These are some great ideas. I appreciate everybody's helpfulness. I'm sorry that so far nobody has said that a twin over full bunkbed would work.

Les - that is one good idea - to put the dresser under the loft - if there's a separate twin. My daughter would still miss having a bed over her - she likes being cocooned in a lower bunk. This way she could do it to play but not for sleeping.

Fun2bhere - those are attractive trundles - which would achieve the extra bedding we're seeking but none of the fun of playing up high - or sleeping/playing in a nook under an upper bunk.

Finz2left - thank you for the feedback. If regular bunkbeds crowd a 10 by 10 room, a twin over full is bound to cram it. The only mitigating factor might be that nobody is there for more than a few days to a week at a time. Our master bedroom is pretty tiny too (10 by 10 - with a nook that's about 5 by 6 - some of which is closet and doorway). I'd feel crowded in it at home - but for the few days at a time we've spent there, it's been fine.

Camlan - you're right that some people wouldn't view a full bed as accomodating two (heck - I know we wouldn't), but I'm not that concerned about losing those few renters. We'd rather not be renting to a family who is also bringing unrelated kids. It's just too small - and we're not really renting to groups. So usually if there are five, it is three kids in one family. (I suppose they could bring an air mattress if they wanted - or we could do that trundle thing - but I think a trundle bunkbed would surely be too tall in that room).

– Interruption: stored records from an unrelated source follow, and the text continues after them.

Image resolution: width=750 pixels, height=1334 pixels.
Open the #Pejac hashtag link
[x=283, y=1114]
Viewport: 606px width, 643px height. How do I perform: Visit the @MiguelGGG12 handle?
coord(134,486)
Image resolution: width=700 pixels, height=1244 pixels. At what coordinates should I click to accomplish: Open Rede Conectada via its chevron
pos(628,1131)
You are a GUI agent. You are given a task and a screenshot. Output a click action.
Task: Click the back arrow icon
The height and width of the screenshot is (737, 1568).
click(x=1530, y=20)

MJLB - that room is awesome. My daughter just peeked over my shoulder and loves it. Of course, we couldn't fit most of that - but we have one 10 foot wall - and could perhaps fit just the overlapping bed portion. Where did you find that? I'd love to consider something like that. The ladder looks a bit uncomfortable and there's no safety rail but it's also lower to the ground. Interesting you mention the striped wall. I hadn't thought about the reason for it, but this room does have vertical stripes (in a pale ocean blue and buttermilk). Two owners ago the owner was an artist -and she did beautiful things with faux painting in the condo (also wonderful fabrics, window treatments and some furnishings that conveyed). We would not have room on the other side for another twin. The only wall that could accomodate this (no closet door or room door in the way) is 10 feet long. The other opposite wall has sliding closet doors and can't have furniture against it.

It's possible that we just can't accomodate bedding for three in there - but I'll keep thinking about it.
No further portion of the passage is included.